Microsoft Corp. spent $1.85 million trying to make U.S. lawmakers and regulators see things its way during the second quarter, matching the company's lobbying bill from the same time last year.
The world's largest software maker focused on a wide range of issues, including licensing rights affecting its products and high-speed Internet access, according to documents filed last month.
Microsoft has ranked among the technology industry's big spenders in Washington for years.
But the latest quarter marked the first time that Microsoft was outspent by Internet search leader Google Inc., one of its fiercest rivals. Google poured $2.06 million into its second-quarter lobbying push, a 54 percent increase from last year.
Microsoft's complaints about Google's business practices contributed to Google's increased spending.
In the U.S., Microsoft helped lead the resistance to a legal settlement that would have granted Google the digital rights to millions of out-of-print books.
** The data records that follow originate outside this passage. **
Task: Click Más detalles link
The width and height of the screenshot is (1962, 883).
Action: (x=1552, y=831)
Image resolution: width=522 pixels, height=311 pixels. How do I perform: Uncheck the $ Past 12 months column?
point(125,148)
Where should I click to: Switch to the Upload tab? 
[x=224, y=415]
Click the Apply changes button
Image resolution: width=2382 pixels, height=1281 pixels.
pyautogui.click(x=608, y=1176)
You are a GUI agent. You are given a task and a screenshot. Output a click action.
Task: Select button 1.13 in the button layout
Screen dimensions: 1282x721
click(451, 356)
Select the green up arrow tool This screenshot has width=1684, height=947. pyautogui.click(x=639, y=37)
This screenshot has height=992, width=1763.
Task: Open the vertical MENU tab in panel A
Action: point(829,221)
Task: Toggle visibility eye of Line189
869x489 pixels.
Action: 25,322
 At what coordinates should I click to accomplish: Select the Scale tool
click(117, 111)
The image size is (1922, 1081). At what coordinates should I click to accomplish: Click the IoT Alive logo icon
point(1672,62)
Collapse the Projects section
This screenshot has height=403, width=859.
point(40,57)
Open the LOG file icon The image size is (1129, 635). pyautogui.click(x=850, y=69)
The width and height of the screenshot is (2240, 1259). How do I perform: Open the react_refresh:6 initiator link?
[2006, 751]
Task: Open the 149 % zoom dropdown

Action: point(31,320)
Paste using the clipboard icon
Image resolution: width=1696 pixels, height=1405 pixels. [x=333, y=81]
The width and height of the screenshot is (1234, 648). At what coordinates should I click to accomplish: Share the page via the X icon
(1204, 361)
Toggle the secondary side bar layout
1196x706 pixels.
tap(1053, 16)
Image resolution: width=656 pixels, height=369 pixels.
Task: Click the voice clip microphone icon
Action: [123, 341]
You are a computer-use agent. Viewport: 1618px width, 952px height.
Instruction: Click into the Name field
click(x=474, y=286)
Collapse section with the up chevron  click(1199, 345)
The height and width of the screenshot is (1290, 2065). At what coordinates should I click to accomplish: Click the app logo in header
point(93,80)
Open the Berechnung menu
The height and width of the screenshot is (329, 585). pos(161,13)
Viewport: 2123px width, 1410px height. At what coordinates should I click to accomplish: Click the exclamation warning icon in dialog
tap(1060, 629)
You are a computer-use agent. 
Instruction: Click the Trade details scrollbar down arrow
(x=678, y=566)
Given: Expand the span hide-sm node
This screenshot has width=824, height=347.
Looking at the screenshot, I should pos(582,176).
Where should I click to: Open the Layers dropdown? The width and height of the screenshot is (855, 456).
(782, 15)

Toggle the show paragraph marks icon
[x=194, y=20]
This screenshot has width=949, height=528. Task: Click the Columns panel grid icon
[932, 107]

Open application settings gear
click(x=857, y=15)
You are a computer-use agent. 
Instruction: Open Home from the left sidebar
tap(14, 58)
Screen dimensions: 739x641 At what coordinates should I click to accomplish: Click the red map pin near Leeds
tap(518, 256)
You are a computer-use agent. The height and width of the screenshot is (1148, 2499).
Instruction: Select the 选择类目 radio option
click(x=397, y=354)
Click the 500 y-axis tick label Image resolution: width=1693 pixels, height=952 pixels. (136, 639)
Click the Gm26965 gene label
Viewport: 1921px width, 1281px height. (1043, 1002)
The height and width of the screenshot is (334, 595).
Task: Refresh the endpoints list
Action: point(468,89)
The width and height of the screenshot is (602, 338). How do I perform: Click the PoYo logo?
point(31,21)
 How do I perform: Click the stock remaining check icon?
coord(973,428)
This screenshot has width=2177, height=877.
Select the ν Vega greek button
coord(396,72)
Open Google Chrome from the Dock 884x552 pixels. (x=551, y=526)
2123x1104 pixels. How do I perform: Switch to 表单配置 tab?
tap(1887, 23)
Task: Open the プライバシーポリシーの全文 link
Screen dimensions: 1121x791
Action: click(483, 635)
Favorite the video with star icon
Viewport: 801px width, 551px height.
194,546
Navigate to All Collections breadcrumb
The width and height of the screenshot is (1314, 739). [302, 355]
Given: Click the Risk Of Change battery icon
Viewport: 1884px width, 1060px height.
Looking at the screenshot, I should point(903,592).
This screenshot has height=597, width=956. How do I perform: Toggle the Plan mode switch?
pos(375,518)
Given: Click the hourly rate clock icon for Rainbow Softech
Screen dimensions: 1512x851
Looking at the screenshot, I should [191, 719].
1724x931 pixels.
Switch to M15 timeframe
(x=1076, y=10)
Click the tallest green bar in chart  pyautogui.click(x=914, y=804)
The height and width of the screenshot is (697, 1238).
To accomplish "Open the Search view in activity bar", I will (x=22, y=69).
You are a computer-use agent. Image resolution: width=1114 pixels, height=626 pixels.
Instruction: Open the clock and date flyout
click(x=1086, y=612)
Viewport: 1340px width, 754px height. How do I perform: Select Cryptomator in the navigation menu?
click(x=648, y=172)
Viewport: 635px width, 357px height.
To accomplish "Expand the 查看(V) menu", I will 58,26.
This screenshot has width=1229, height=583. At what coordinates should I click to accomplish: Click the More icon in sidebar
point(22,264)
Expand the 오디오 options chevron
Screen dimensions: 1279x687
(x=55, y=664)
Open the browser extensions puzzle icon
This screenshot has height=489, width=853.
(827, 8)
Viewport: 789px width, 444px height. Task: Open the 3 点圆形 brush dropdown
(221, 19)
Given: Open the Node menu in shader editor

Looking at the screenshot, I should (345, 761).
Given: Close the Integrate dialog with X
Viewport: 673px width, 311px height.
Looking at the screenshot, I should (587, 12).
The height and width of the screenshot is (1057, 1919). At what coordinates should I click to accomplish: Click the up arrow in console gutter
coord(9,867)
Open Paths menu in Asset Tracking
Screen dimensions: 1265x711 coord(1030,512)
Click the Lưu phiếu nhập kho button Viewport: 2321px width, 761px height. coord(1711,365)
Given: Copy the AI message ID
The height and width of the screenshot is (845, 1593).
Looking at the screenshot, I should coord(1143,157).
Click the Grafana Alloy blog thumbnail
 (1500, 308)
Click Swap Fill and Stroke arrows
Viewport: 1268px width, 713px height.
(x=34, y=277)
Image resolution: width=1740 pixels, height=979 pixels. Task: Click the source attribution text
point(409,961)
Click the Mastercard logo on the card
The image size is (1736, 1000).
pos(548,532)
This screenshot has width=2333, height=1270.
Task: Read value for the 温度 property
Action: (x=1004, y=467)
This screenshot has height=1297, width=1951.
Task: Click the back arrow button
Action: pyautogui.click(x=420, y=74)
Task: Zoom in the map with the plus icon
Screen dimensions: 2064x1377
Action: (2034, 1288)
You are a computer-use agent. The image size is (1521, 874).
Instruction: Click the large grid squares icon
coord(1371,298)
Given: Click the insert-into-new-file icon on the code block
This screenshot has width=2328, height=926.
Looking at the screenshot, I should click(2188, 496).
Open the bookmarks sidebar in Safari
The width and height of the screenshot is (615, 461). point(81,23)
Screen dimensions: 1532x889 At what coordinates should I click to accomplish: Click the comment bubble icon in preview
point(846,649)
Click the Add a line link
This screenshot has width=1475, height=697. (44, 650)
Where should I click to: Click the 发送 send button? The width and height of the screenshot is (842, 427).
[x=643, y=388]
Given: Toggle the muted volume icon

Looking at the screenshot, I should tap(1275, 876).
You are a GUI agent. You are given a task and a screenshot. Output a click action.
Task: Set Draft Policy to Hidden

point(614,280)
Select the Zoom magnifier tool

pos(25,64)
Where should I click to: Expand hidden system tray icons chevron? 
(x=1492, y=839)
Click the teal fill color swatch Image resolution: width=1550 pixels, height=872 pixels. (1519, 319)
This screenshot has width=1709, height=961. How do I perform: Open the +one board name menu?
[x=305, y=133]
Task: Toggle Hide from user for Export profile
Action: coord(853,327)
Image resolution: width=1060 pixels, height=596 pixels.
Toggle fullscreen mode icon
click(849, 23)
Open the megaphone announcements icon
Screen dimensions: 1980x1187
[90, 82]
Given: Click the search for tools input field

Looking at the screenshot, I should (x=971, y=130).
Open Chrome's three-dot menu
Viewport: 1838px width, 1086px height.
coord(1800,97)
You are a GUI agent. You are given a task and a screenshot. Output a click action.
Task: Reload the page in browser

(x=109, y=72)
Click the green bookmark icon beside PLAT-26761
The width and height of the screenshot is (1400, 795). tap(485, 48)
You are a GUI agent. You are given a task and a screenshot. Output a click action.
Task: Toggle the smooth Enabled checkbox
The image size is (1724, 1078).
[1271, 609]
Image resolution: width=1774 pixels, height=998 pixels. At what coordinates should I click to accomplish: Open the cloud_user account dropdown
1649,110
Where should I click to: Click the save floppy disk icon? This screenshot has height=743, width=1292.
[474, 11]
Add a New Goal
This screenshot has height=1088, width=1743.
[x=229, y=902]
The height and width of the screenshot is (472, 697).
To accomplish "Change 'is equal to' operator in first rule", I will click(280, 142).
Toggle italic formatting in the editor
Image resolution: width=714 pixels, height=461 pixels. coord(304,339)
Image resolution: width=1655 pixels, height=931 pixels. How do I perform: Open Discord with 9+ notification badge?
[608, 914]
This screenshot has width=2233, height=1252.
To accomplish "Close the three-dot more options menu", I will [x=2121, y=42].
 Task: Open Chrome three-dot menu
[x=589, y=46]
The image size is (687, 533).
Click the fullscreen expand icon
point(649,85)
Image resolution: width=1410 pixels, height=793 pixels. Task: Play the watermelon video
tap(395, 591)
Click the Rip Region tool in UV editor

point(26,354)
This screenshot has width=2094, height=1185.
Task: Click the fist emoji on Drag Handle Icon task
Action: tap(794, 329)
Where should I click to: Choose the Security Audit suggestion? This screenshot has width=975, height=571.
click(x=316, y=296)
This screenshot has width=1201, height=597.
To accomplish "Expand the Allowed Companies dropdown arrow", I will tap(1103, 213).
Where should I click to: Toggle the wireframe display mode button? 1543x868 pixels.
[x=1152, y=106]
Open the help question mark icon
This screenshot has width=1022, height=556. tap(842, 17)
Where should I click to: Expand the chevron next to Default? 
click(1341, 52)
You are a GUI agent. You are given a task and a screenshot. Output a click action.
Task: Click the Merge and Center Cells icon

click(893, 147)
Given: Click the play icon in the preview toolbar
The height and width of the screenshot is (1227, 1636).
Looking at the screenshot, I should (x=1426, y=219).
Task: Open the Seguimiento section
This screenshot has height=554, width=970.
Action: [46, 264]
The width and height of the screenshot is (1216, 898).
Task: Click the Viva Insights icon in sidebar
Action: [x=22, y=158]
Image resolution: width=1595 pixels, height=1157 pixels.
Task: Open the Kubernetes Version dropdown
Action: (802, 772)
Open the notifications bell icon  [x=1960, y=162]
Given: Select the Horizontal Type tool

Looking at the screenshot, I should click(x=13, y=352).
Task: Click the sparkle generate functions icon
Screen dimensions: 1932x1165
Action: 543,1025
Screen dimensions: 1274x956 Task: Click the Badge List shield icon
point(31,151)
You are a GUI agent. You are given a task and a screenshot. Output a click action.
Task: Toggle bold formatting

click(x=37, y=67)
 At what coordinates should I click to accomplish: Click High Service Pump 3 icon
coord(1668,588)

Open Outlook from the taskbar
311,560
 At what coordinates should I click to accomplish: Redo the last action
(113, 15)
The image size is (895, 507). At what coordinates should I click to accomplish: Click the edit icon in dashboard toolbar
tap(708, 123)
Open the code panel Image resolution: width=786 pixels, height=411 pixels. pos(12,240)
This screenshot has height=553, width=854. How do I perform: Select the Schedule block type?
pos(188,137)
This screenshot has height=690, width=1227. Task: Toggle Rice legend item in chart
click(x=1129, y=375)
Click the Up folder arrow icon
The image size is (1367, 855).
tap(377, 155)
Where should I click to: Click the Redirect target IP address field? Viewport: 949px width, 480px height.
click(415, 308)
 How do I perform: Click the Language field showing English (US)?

Microsoft also unsuccessfully tried to persuade the Justice Department to block Google's recent $676 million purchase of airline fare tracker ITA Software Inc.
Out-of-print books and the online distribution of books were among the topics on Microsoft's second-quarter lobbying agenda, according to a July 20 statement filed with the U.S. Senate's secretary's office.
Other priorities on Microsoft's lobbying checklist during the second quarter included: online security, online child safety, health reform, electronic health records, immigration policies, taxes, high-speed Internet access and the education in math and science.
The Redmond, Wash.-based company aimed its arguments at Congress, Commerce Department, the Defense Department, the State Department, the Environmental Protection Agency, the National Science Foundation, the Internal Revenue Service, the executive office of the President, the Federal Communications Commission, the Department of Homeland Security and the U.S Trade Representative.